----- Exercise input

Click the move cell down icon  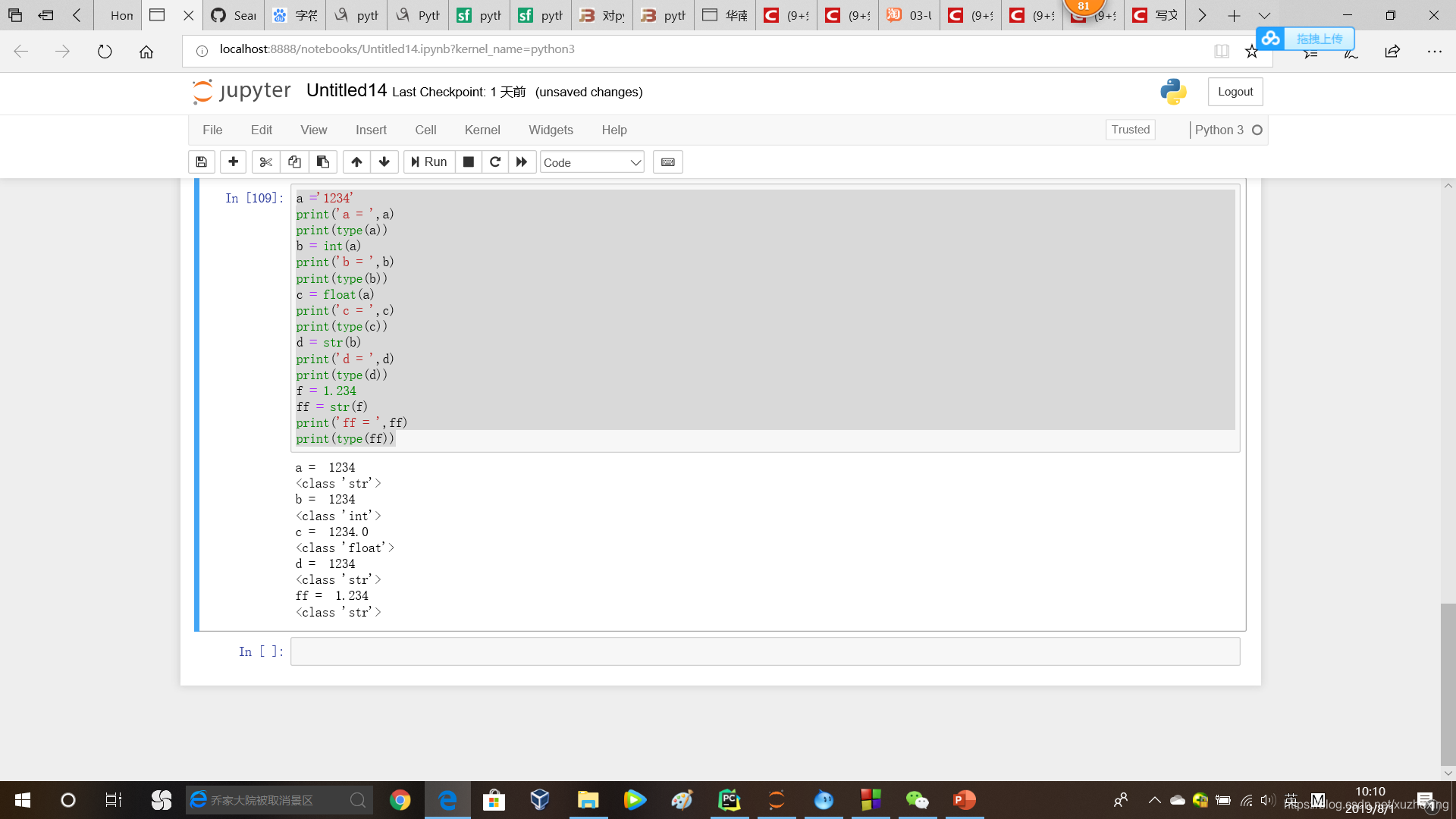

----------
----- Exercise input

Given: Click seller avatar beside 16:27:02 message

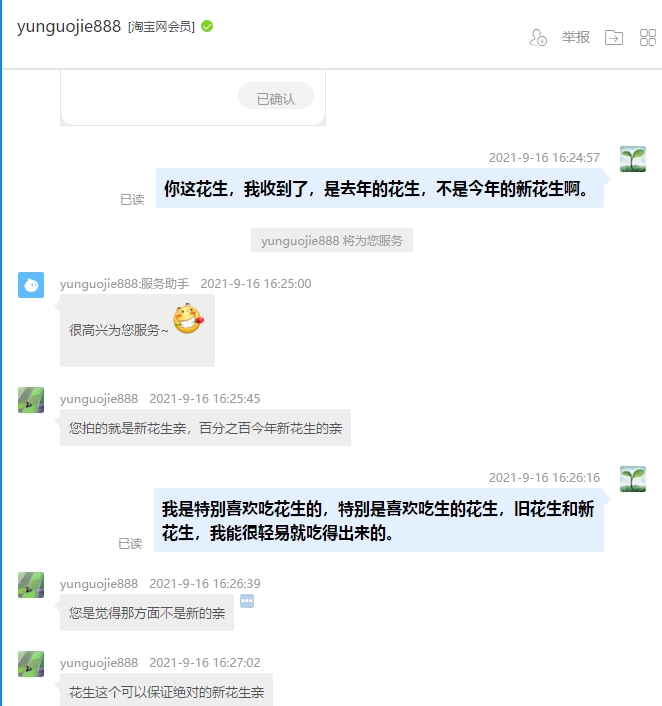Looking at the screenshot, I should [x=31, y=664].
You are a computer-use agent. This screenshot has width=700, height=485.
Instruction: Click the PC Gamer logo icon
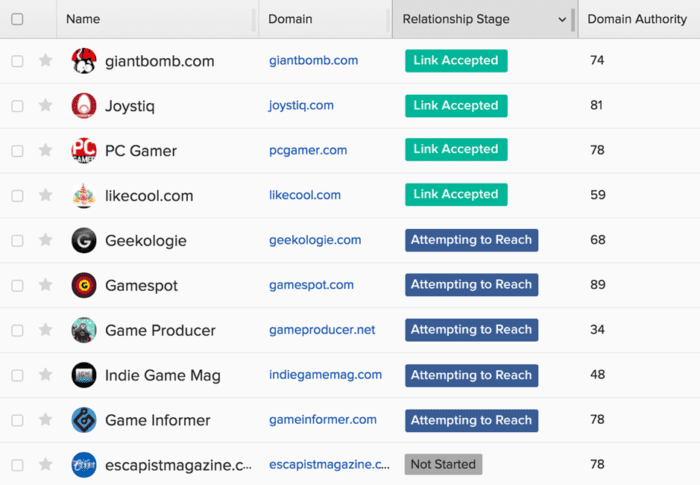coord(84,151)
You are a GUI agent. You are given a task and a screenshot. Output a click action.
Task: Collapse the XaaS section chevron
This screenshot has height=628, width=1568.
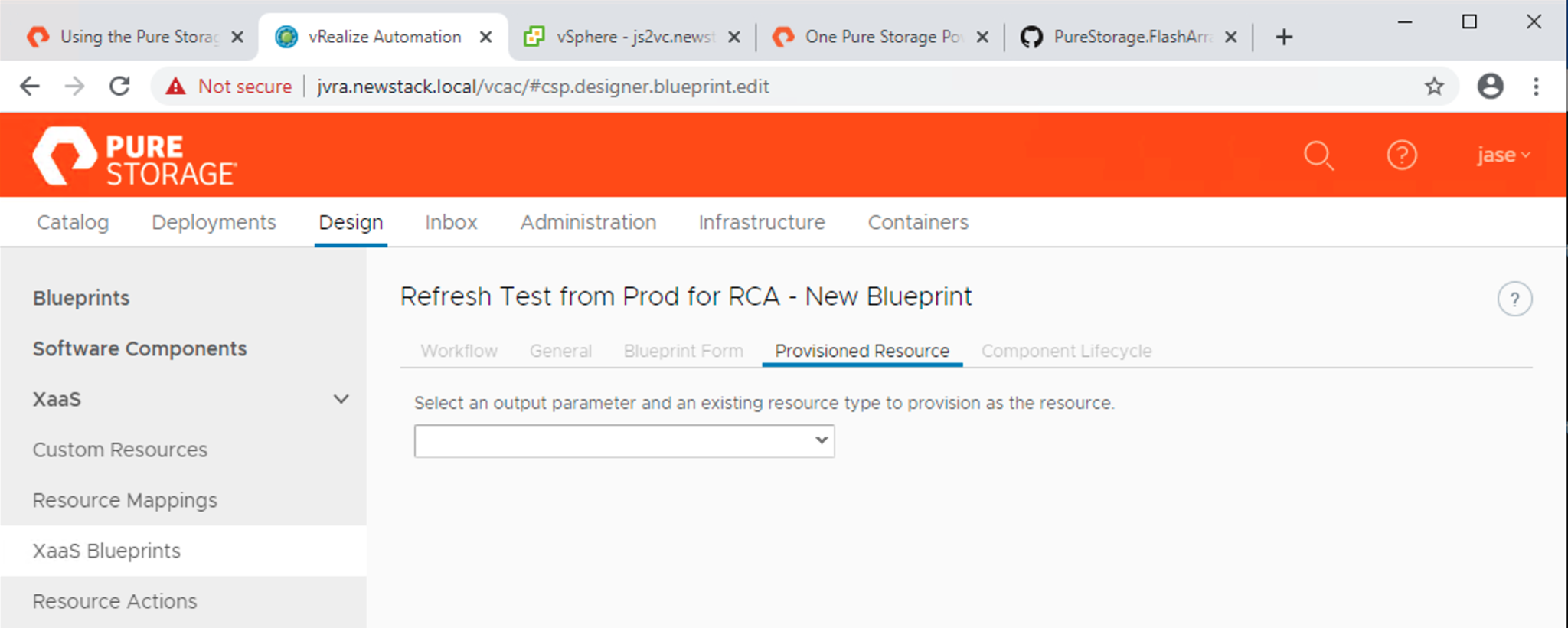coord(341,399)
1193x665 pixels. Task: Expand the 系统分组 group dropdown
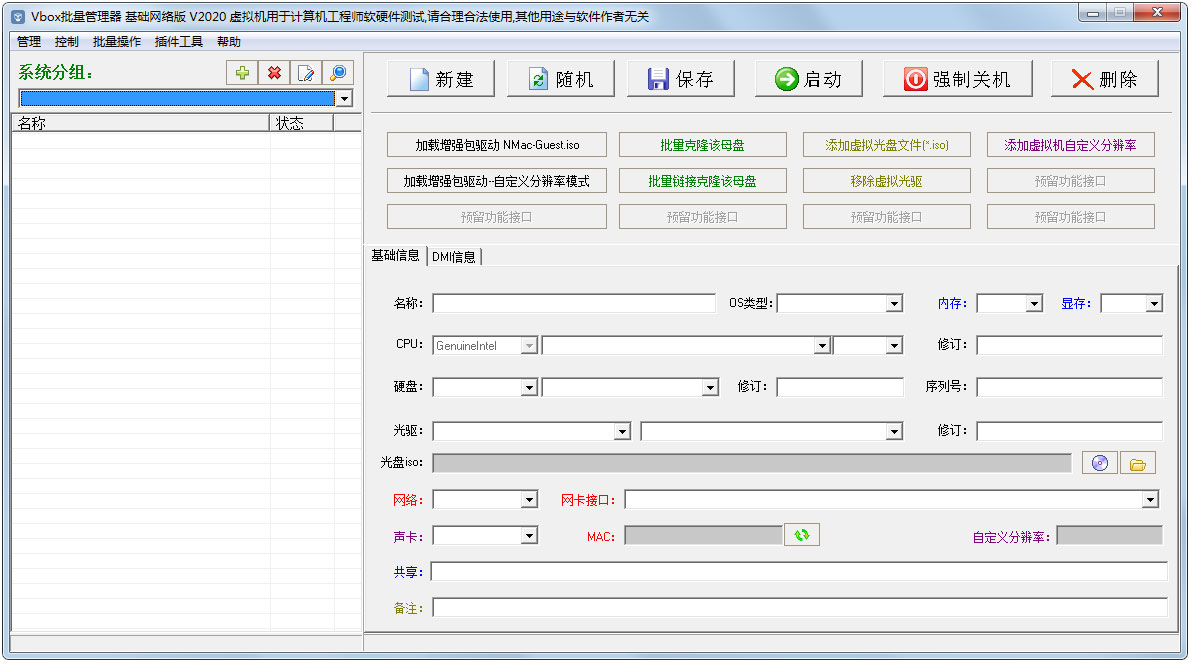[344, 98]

----------
----- Exercise input

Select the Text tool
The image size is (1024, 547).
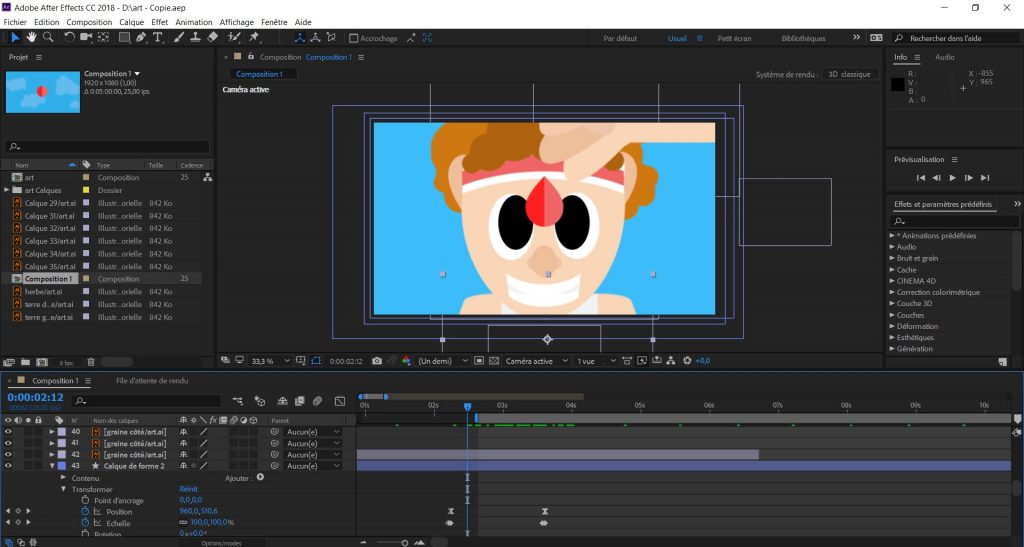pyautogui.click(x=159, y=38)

----------

Work to complete:
Copy the rows exactly, from the line containing "Given: Click seller" through the line containing "coord(341,399)", including both. Leave out the pictures.

Task result:
Given: Click seller avatar beside 16:27:02 message

Looking at the screenshot, I should [x=31, y=664].
You are a computer-use agent. This screenshot has width=700, height=485.
Instruction: Click the PC Gamer logo icon
coord(84,151)
You are a GUI agent. You are given a task and a screenshot. Output a click action.
Task: Collapse the XaaS section chevron
This screenshot has height=628, width=1568.
coord(341,399)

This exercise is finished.